Der Vorstand der Deutschen Stiftung Patientenschutz Eugen Brysch (was es alles für schöne, gutdotierte Sesselfurzerposten gibt - Schirmherrin ist übrigens Uschi Glas) hat auch schon eine Idee: 14 Tage Bedenkzeit für IGeL-Leistungen. Womit sie sich erledigt haben dürften, denn der geringe Gewinn wird dann durch den Zeit- und Kostenaufwand für einen weiteren Besuch ("Deutsche gehen zu oft zum Arzt" heißt es doch immer) wieder aufgefressen, also läßt der Arzt es halt sein und der Kassenpatient stirbt dumm. WAS medizinisch alles möglich ist, und WAS ihm regelmäßig bereits vorenthalten wird, das erfährt er sowieso so gut wie nie.

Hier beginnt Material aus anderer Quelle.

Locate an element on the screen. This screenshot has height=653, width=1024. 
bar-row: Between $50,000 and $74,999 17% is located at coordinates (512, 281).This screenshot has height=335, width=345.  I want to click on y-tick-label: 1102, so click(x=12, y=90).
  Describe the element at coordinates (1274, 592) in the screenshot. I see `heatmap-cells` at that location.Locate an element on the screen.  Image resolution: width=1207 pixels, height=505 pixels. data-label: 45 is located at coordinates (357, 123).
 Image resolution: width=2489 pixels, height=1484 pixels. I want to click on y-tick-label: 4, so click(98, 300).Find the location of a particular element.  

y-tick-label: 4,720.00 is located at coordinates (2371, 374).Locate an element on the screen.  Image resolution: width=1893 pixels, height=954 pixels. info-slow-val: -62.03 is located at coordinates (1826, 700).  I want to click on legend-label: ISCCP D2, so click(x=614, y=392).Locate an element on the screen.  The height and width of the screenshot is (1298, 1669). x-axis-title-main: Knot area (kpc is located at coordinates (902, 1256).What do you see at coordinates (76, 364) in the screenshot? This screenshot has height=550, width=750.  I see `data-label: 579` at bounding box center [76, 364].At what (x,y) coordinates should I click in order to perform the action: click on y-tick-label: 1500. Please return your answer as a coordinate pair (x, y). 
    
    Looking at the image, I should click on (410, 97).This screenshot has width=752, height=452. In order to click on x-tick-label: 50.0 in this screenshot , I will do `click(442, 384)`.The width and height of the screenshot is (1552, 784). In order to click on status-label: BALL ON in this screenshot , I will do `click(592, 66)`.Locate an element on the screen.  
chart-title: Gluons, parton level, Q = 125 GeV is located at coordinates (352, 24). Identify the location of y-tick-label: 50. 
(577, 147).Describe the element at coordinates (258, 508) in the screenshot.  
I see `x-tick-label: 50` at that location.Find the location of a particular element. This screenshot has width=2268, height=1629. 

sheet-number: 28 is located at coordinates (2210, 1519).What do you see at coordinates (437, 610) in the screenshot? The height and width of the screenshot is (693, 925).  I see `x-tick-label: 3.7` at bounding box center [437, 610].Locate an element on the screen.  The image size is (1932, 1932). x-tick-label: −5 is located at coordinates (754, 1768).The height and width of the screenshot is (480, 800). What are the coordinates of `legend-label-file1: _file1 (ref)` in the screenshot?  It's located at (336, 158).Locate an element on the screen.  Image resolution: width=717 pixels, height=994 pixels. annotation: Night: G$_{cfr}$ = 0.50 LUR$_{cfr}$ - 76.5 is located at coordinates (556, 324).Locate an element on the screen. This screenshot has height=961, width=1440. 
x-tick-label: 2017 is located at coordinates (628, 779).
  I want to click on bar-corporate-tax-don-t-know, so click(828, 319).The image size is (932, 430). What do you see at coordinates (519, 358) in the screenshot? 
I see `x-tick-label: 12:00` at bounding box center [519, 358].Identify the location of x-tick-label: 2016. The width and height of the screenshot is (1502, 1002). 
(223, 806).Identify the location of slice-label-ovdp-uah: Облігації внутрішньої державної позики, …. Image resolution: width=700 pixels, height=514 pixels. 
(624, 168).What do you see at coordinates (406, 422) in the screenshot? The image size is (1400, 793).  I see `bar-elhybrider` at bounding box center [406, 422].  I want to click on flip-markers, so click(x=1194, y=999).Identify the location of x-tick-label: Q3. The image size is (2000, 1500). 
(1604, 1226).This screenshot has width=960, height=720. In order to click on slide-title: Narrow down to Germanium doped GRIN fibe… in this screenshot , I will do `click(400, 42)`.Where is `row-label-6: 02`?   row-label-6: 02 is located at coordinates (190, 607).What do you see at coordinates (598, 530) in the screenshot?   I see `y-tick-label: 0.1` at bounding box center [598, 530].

Das letzte Wort soll die NRW-Gesundheitsministerin Barbara Steffens (GRÜNE, was sonst) haben, stolze Strickliesel und Heilkräuterweibchen (aus ihrem Lebenslauf!), die dafür kämpft, den Schwachsinn der Homöopathie jetzt auch noch an den Universitäten zu lehren (bekanntermaßen gibt es für diese Parawissenschaft keinerlei Studien, die IRGENDEINEN NUTZEN dieser völlig überteuerten Kügelchen und Tinkturen ohne Inhaltsstoffe nachweisen, zumindest keinen, der oberhalb der von Placebos und Pilgerfahrten nach Lourdes liegt, wo ist hier gleich die Kostenfrage und das Patientenwohl????):
"Ein Verkauf von Zusatzleistungen gegen Bargeld kann die Arzt-Patienten-Beziehung negativ belasten."
Wenn du dann mit ausgefallenen Zähnen oder blind zu Hause hockst, kannst Du dich trotzdem glücklich schätzen, daß du bis zum Schluß eine positive, unbelastete Arzt-Patienten-Beziehung hattest. Ach so, wie war das noch gleich mit der "Praxis"gebühr...
Quelle: dpa-Roundup "Krankenkassen: Selbstzahler-Leistungen bringen meist nichts." Unter dieser Schlagzeile inzwischen schon bei WELT, Handelsblatt und verschiedenen weiteren Zeitungen "online".